> _To do_: Rewrite the lines from the one containing "Open the Plant filter dropdown" through the one containing "coord(156,58)", replacing "screenshot" with "image" and leaving everything else the same. Give only those lines.

> _Interface element records_:
-----

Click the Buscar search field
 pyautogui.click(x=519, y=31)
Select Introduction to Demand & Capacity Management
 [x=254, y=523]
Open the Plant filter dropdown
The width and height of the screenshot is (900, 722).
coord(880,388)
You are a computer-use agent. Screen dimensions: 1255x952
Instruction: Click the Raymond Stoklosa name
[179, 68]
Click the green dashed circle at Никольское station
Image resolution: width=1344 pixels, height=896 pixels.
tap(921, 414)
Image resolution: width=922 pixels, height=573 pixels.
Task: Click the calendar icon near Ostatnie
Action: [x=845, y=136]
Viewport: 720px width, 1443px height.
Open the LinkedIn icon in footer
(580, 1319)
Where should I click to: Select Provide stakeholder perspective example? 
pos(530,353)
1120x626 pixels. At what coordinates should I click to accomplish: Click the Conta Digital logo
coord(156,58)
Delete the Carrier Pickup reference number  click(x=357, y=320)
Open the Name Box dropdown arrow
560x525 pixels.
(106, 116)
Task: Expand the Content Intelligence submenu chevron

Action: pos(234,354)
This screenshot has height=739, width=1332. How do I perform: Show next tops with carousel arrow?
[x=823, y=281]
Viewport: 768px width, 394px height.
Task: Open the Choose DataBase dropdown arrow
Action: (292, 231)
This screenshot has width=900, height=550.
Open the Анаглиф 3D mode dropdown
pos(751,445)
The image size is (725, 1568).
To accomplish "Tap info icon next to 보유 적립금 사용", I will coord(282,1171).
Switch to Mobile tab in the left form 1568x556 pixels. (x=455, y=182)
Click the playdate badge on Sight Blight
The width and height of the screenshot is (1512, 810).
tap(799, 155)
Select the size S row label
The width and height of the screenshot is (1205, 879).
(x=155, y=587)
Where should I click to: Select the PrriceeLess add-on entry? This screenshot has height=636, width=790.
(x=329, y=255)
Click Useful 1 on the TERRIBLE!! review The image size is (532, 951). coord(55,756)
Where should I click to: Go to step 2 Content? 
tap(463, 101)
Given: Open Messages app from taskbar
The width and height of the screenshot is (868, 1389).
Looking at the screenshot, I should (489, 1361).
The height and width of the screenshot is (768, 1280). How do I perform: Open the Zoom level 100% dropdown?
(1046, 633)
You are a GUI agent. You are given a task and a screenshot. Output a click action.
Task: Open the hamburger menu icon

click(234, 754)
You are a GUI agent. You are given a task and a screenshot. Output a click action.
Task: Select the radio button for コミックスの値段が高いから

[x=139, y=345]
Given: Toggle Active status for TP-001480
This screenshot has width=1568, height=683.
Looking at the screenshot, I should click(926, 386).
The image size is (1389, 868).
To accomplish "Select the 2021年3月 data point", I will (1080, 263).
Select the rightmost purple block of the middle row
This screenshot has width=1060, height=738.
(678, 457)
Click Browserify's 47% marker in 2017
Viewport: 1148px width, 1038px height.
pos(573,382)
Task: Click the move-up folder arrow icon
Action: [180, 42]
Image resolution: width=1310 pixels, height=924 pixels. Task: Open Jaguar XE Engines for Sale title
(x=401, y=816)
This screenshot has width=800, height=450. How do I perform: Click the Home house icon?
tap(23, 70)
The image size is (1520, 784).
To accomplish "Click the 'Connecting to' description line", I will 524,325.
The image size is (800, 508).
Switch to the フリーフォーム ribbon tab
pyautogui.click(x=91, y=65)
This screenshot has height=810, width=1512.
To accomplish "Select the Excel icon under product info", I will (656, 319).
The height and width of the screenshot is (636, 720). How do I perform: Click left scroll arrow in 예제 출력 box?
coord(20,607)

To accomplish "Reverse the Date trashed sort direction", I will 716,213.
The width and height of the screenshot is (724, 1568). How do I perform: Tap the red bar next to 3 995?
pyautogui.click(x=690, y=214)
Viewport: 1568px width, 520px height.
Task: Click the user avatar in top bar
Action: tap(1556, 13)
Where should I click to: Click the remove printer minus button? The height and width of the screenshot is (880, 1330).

-----

> _The response_:
Open the Plant filter dropdown
The width and height of the image is (900, 722).
coord(880,388)
You are a computer-use agent. Screen dimensions: 1255x952
Instruction: Click the Raymond Stoklosa name
[179, 68]
Click the green dashed circle at Никольское station
Image resolution: width=1344 pixels, height=896 pixels.
tap(921, 414)
Image resolution: width=922 pixels, height=573 pixels.
Task: Click the calendar icon near Ostatnie
Action: [x=845, y=136]
Viewport: 720px width, 1443px height.
Open the LinkedIn icon in footer
(580, 1319)
Where should I click to: Select Provide stakeholder perspective example? 
pos(530,353)
1120x626 pixels. At what coordinates should I click to accomplish: Click the Conta Digital logo
coord(156,58)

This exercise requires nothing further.